Besides, Love says, some of what Mundie said was legitimate, and
that the Open Source community needs "to look to
an alternative to the GPL license." Or -- at least embrace a pragmatic,
half-way covenant, where some development is based on GPL, and some is
"We need to use GPL when it is appropriate, when we need to create a
standard ... to make something ubiquitous." He noted that Caldera's
Volution platform is GPLed. "But we need to use it where it is suited. To drive
more commercial development, to provide the financial freedom to developers,
it's OK to be honest. The GPL does not provide the protection needed to
make a commercial model. That's a fair statement." Love suggests that
are are alternative license arrangements that may be more appropriate for
some development, and that developers should be able to consider open models
like "BSD as a more commercial model." Love says that Microsoft is
trying to mix Open Source and the GPL together to spread confusion
and cover the evolution in their approach.
Isn't the GPL almost the same as Open Source?
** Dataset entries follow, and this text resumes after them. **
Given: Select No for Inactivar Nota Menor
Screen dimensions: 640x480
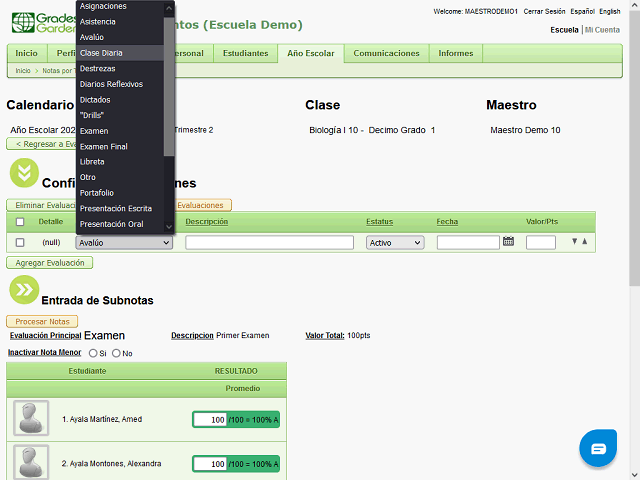Looking at the screenshot, I should (x=116, y=353).
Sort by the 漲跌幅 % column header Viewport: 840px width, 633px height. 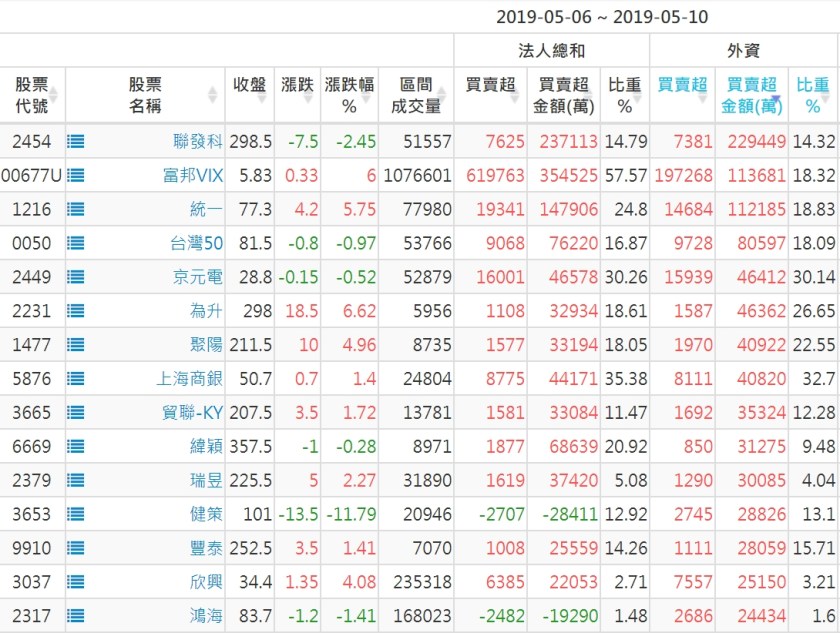(349, 95)
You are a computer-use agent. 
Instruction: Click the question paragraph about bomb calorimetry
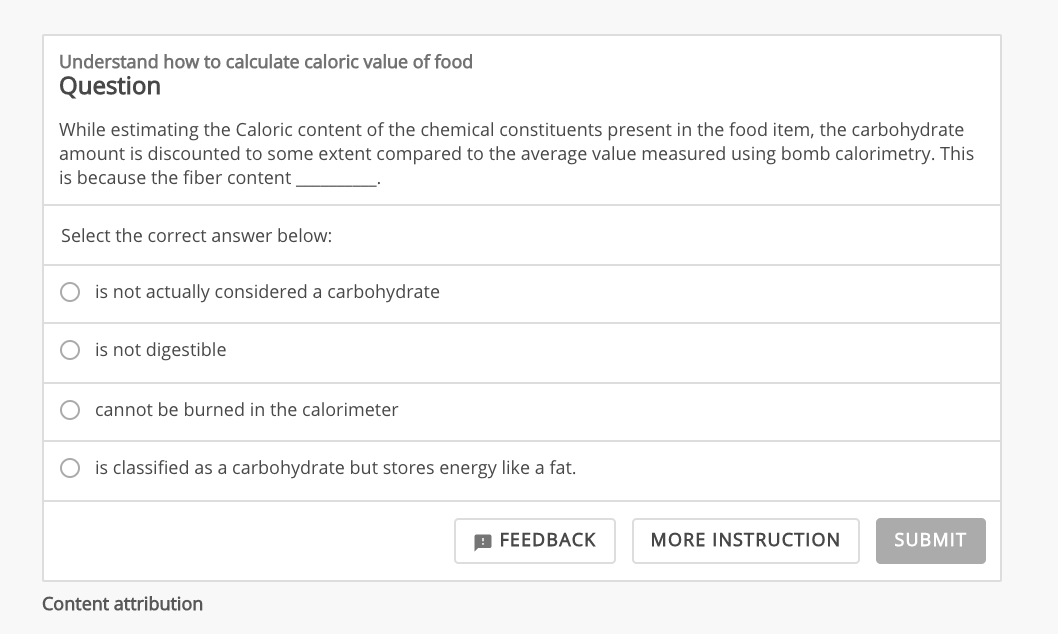517,153
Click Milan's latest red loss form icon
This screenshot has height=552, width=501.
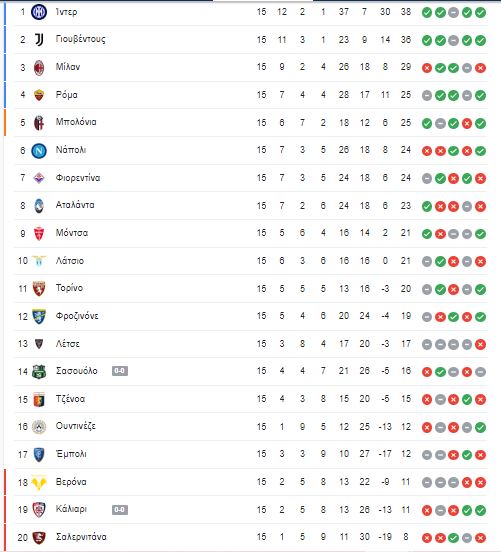tap(480, 68)
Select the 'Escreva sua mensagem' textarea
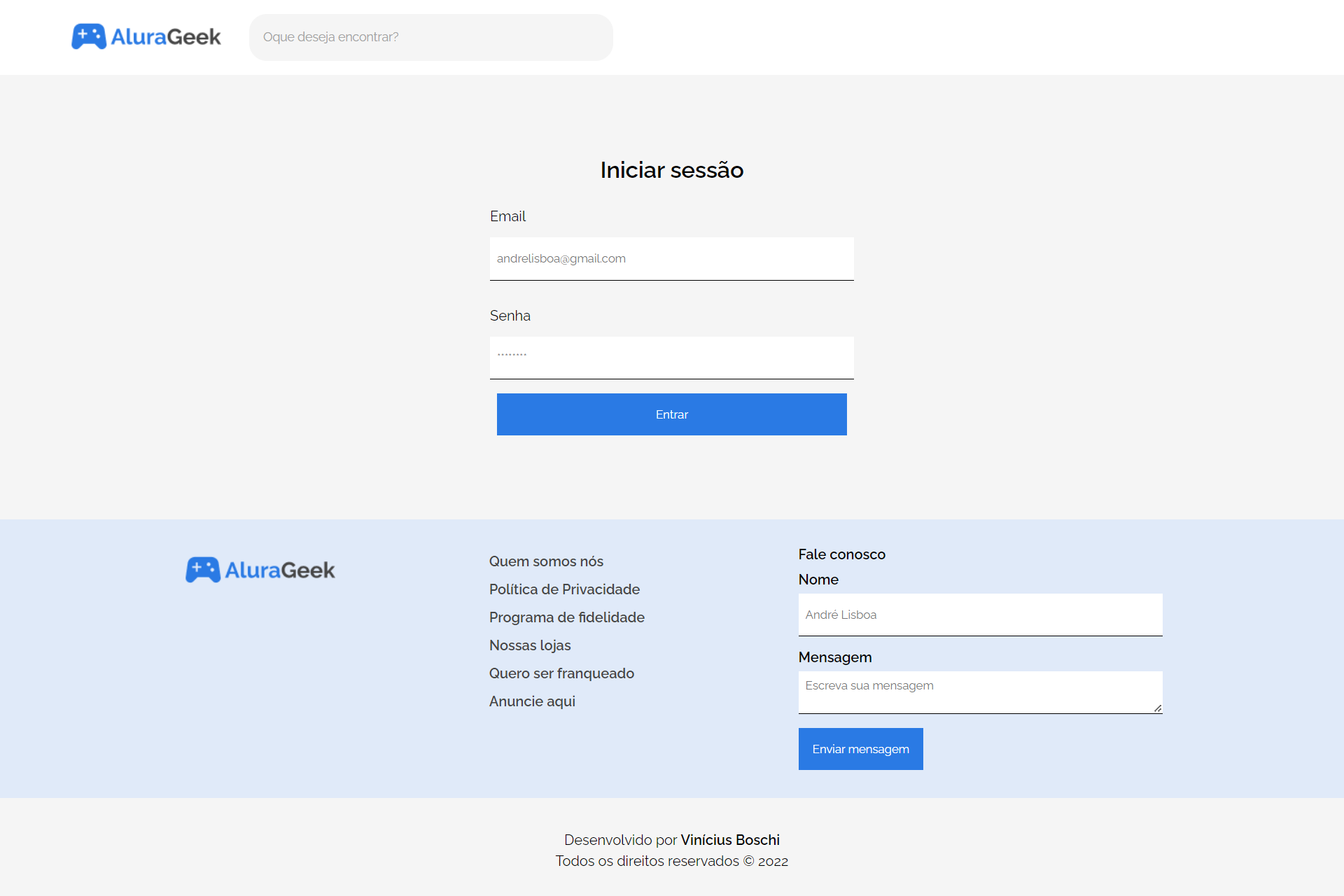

Love argues "at the beginning
there was this Euphoria-ism." But, he says, "GPL was not the reason for
the success of Open Source." He says, "Others share our view. Some are
still caught up in Religion, but we're all a little older and wiser."
But what about all the developers of embedded Linux? Many of them
operate with GPL licenses. Love suggests that even embedded developers need
some protection, "otherwise they're vulnerable to a firm like a Wind River."
Besides, Love suggests that the embedded market "has so many different
flavors, and are such niche players" that there's little competition,
but he asks, "Is that really a successful business model?"
Besides, Love suggests that Linux needs to become more standardized
if it is to succeed as a platform for independent software developers (ISVs)
and system integrators. We talked about the tendency of some ISVs to
announce support of Red Hat Linux or TurboLinux, rather than Linux itself.
Love said, "ISVs are demanding a single standard. They can't tolerate three to four
flavors." Love suggests that without a solid standard, ISVs "will gravitate to a
single software provider. They can't afford to worry about diverging
supplier agendas." According to Love that means that the Linux community needs
to rally around Linux Standard Base (LSB). Caldera is a very enthusiastic
member of the LSB. Love says "LSB rather than the kernel" has to be
the core of the standard if the platform is going to viable for commercial
Isn't that more restrictive? What about the hobbyists who started
the whole Linux movement?
Love says that Linux "has to be more than a kid's sandbox, where
there's no timelines, no responsibility. As a commercial vendor, we have to
have responsibility, and standards to go forward. Linux standards don't take
away anyone's freedom. It facilitates freedom. It's like the
government: When we wrote the Constitution, we set down some regulations and
standards, and the result was more freedom, not less." Besides, Love suggests that
a more disciplined standardized platform will attract thousands of
other developers who want the freedom of Open Source, but without the chaos.
As for the future of Caldera, Love is optimistic, like any good CEO.
"We've got a solid pipeline. Our relationship with IBM is going well --
we have a lot of mutual customers. We're
anxious to support Intel Itanium OEMs, we're interested in working with
IBM on software, we're working with Open Unix, so that Linux ports can
scale, when they need to do that. I think we are in a good position,
that resonates with the commercial market. I know we'll get arrows shot at
us from the GPL community, but If we have a success developing a platform
for the high volume hardware market we are after, the OEMs, and ISVs ...
we can all win. We need to see the Open Source marketplace change. We
want to bridge the gap between the Open Source community and the needs of
the commercial marketplace. That commercial marketplace is the future. We
want to be the bridge to that future."